VIENNA.- One path to truth leads through the senses: For Stano Filko the power of the colour red makes you feel how bodies may understand the world: the red way, en rose, on fire, in a hot-tempered manner and visceral key. But what now, if the body is displaced, in exile, out of sync with its surroundings? This is what the work coming out of Filko's New York years speaks of. Arriving in Manhattan, in 1982, after fleeing the ČSSR the year before, he absorbs the urban energy psycho-physically. Filko gets body-checked by USA where money talks, and sets rules for art: "Show me. Don't tell me. Where is the beef?" Filko responds, work gets fleshy, pink, red, big, and loud. In turn he wants to know from New York: "I show you. Now tell me: Where is the love?"
Rolling with the punches, Filko filters the big city energy charge through his colour philosophy.
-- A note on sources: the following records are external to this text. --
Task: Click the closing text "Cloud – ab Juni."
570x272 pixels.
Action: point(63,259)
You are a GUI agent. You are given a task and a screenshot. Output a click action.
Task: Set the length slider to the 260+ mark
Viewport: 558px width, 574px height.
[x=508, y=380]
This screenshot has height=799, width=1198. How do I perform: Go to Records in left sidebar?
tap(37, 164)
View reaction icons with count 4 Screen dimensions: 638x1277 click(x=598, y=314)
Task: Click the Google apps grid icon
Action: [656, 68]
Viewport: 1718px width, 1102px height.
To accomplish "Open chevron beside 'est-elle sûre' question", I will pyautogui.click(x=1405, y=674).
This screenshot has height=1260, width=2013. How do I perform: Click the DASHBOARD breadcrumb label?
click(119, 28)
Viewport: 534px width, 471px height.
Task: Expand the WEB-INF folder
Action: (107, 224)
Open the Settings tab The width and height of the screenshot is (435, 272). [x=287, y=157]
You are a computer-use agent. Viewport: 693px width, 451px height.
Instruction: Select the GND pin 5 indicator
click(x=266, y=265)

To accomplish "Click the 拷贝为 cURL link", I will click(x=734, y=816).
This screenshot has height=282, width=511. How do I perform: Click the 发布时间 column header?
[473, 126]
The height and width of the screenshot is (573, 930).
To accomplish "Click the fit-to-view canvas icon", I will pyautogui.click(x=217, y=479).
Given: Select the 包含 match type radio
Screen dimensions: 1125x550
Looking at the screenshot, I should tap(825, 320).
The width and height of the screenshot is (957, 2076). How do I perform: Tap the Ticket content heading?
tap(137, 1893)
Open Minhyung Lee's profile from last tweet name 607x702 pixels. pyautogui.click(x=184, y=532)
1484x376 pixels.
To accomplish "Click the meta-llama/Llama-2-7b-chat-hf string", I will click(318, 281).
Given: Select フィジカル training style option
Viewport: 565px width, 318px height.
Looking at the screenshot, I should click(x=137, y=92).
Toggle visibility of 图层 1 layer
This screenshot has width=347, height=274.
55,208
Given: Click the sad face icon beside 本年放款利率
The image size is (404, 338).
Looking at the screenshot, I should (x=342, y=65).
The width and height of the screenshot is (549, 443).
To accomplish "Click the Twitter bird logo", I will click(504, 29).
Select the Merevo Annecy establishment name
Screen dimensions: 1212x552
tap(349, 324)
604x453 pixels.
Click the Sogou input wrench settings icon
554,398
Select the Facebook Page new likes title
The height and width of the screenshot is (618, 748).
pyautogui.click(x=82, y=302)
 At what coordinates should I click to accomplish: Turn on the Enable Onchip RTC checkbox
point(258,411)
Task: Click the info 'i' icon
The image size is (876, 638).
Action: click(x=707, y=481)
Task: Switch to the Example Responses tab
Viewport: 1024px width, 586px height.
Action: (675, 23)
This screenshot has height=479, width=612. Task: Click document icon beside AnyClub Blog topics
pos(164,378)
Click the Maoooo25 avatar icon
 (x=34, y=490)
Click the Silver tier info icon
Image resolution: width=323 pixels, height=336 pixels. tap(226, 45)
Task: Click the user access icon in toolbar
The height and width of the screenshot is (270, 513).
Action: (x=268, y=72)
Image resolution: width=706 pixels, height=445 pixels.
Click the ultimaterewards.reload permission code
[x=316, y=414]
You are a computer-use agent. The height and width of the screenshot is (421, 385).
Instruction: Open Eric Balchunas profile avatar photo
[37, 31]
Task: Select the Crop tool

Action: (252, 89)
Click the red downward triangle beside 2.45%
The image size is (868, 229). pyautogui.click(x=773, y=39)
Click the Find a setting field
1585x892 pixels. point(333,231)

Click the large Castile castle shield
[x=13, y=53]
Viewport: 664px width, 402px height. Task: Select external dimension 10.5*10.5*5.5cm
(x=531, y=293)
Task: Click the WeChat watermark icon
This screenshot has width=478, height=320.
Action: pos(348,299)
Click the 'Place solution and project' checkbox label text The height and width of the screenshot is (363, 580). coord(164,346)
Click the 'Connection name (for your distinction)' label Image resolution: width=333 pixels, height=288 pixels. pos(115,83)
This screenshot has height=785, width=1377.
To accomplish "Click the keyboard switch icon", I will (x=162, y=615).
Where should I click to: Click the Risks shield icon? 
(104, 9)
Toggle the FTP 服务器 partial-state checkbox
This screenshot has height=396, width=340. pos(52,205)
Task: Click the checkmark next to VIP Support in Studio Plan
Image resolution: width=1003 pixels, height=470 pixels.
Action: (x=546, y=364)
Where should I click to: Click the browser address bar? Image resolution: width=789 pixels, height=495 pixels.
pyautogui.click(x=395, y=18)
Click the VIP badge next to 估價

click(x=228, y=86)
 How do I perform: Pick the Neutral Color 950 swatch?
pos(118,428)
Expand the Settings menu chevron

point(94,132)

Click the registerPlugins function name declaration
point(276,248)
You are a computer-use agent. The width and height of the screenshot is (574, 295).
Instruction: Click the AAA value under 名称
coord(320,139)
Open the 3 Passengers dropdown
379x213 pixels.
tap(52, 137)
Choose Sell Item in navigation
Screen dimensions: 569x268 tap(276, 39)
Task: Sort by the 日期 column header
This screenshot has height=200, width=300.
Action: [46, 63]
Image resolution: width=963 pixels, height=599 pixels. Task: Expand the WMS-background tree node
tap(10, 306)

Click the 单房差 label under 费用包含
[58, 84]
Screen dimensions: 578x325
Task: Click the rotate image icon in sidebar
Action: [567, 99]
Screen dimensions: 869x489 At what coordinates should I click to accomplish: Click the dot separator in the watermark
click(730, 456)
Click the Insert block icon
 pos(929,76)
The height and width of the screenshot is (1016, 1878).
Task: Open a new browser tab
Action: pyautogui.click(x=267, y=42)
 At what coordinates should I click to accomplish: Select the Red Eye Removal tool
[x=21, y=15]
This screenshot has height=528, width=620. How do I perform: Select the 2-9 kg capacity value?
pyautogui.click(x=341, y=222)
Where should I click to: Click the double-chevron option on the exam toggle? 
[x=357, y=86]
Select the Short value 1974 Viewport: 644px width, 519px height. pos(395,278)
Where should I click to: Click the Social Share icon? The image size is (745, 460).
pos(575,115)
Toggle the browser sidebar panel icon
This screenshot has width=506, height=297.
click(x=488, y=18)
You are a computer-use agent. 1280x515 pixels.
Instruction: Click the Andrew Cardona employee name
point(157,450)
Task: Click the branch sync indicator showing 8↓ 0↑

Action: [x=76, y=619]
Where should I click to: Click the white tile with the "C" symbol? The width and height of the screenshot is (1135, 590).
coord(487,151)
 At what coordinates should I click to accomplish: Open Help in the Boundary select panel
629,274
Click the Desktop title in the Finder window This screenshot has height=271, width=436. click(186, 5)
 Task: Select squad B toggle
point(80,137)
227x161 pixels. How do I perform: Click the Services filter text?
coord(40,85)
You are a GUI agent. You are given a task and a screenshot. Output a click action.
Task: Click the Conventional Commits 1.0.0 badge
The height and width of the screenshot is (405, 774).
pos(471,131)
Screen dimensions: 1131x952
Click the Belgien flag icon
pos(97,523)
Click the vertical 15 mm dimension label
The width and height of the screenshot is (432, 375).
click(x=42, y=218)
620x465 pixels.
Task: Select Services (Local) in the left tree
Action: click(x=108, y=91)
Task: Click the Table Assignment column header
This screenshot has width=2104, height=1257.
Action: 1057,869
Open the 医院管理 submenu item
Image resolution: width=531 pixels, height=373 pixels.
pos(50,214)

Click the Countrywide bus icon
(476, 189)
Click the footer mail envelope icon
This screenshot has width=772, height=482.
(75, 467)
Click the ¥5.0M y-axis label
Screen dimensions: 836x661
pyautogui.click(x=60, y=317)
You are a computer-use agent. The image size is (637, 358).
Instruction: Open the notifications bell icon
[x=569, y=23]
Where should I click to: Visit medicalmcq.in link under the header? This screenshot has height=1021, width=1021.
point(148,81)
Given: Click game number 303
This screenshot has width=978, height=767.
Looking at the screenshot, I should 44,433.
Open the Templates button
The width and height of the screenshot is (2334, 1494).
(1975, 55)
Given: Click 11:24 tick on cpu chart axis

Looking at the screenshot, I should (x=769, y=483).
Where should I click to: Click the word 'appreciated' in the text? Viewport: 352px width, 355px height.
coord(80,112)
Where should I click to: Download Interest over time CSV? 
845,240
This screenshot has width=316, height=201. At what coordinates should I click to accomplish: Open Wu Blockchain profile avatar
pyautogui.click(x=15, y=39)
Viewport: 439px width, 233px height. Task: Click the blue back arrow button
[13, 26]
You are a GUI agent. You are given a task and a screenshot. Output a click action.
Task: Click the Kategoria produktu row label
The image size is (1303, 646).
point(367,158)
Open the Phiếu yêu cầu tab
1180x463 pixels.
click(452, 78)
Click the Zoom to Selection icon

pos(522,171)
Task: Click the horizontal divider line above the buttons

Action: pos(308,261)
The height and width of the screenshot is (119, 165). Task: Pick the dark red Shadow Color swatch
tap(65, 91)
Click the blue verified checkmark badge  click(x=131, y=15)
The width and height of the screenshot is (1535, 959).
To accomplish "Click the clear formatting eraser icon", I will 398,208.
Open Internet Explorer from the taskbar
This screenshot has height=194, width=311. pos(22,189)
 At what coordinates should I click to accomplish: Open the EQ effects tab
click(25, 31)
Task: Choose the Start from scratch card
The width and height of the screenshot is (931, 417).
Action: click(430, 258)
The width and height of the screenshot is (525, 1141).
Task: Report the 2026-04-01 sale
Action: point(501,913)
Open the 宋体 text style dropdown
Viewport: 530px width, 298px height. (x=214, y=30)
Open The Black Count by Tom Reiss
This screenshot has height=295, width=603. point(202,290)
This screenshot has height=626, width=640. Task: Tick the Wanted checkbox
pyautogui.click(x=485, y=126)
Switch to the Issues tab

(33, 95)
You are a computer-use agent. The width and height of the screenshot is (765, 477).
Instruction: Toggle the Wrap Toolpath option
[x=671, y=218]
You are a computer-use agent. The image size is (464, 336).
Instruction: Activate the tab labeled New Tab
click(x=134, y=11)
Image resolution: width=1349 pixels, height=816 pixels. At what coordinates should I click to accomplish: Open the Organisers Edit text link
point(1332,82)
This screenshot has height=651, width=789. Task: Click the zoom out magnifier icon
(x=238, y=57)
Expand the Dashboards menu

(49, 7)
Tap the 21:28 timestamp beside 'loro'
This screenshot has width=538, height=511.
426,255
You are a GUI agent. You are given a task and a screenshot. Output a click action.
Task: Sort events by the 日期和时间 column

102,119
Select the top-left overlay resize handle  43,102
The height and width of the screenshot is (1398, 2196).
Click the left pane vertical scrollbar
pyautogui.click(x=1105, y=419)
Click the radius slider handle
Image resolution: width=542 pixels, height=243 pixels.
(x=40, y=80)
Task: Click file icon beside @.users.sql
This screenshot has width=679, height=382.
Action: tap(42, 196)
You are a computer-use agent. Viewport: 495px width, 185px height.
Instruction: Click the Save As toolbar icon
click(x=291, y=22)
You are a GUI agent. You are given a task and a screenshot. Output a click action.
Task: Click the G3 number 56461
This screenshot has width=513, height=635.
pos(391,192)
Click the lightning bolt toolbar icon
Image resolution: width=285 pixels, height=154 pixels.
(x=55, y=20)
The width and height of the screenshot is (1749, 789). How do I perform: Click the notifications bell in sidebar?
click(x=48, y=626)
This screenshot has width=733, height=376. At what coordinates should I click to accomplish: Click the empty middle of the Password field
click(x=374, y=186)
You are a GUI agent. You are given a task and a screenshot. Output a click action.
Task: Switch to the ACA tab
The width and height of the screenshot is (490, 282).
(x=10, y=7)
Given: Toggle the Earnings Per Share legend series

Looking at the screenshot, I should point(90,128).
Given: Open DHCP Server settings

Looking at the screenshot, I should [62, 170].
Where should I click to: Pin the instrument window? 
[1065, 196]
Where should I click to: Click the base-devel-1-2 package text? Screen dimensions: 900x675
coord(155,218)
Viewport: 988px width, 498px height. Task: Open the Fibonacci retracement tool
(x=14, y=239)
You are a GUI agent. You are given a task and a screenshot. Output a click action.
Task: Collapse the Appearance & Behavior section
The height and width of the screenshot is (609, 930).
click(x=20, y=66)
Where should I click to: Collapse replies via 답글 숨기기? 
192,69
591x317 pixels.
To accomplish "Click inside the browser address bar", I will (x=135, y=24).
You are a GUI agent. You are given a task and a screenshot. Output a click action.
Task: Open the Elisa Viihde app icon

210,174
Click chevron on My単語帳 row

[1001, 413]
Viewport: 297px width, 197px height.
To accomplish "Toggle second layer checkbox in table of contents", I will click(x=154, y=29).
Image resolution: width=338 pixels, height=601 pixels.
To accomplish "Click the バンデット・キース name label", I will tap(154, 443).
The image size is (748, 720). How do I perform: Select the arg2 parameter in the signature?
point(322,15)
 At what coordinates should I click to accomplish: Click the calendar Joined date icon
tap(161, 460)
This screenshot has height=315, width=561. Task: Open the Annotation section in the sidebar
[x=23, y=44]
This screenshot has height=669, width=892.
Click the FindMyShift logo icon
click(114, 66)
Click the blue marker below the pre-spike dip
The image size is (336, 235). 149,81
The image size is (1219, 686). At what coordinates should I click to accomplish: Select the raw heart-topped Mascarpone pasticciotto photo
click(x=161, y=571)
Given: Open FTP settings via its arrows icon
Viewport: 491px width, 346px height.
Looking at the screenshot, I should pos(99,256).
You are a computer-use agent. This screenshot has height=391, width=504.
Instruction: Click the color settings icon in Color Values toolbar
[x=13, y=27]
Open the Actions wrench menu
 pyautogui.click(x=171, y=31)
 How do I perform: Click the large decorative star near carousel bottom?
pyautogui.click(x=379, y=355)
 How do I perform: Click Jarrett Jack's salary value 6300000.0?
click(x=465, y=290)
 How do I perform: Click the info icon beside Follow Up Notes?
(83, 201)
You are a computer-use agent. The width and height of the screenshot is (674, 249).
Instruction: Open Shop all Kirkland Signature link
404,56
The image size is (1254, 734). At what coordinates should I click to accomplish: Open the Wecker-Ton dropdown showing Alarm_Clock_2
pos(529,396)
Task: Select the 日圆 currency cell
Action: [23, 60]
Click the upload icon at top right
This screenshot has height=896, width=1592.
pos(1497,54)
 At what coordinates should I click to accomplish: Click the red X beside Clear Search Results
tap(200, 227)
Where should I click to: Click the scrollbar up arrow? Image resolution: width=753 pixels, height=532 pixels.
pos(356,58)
But how much can red take before it burns up? "Bullshit", he scrawls across the painting Angel Boy. Who could that be but himself? He grew up in the country, and knows how to shovel dung from a barn. So a clunky red shovel goes on the face of the painting, and a bucket on its rear side. Memories of home haunt him. He builds a wall from canvasses, paints it front pink, red, and eggshell, and graffities the name Ľudovít túr in huge green and pink letters across its back, and signs it with a pulsing heart. It's 1984, and Filko's love goes out to the philologist túr who, 100 years prior, had fought for the recognition of Slovakian as its own language: a meditation on liberation, perhaps. Meanwhile, Filko envisions part two to a conceptual coup. Under the sign of Happsoc I, Filko and Alex Mlynárčik had declared all life in Bratislava a piece of art for 7 days in May 1965. Now Filko paints Happsoc 2. It's big, red, angry, and clouded with stormy brush strokes under which names of many Western cities are scrawled. Warning: Happsoc is back in town, and looking for you. You ready for next level Socialism? The one where it actually happens?
RED EXILE looks at a moment in Filko's work that might be one of the most impolite, troubled and rough in his biography. Yes, the overarching cosmology of his art allows him to triangulate his position in exile. Big City talks body. In Filko's system, the colour code for that mode of address is red. So life happens in the key of red. The system works but it's switched to overload, control is slipping, the pressure is on, physically channeled by Filko via his own body (no venus on the mountain top, this is on him, down in Manhattan avenues). Not too many accounts of Filko's biography go into detail when it comes to this period. It sits uneasily in the narrative of great resolve that the portrait of the artist as a master builder of conceptual systems tends to tell. RED EXILE relates to this unease. It wants to give a sense of what happened when, cosmologically, conceptually, viscerally, and artistically, the ride got rocky, and it may have taken some heavy wrestling to hold the world of the work together.
RED EXILE seeks to neither isolate Filko's New York work from his overall artistic cosmology, nor simply integrate it. While it puts a set of strong red pieces from the New York days at the heart of the show, it gently surrounds them with a series of earlier and later pieces evoking the system of colour-Chakras the artist was compiling throughout his life. In terms of its volume and force the red work tells of trouble. The Chakra-work is rich with a sense of relaxed resolve. These moods clash. But the clash may bring out some of the grit that will go on to give an edge to Filko's art once he's back in Brastislava, and some peace returns to his cosmos. On the path of artistic spiritual learning, a sense of grit may metabolise into sudden signs of humour. In his studio building on the hill outside town build a rain-pipe from pipes with different colours corresponding to an ascending cosmic sequence, from body, via cosmos to ego death and transcendence. Video footage shows the artist, grinning, drop a ball in the top of the pipes, and hear it rattle and roll down. RED EXILE reconstructs this situation, as the pipes span the room, ready for the ball's downward roll: a reminder that, to seek truth, does not have to mean you must climb up Jacob's ladder, but it can also mean you get in touch with the ground, the "hot sand" Sufi poets speaks of or, as Filko has it, a world experienced, in exile, in the colour red.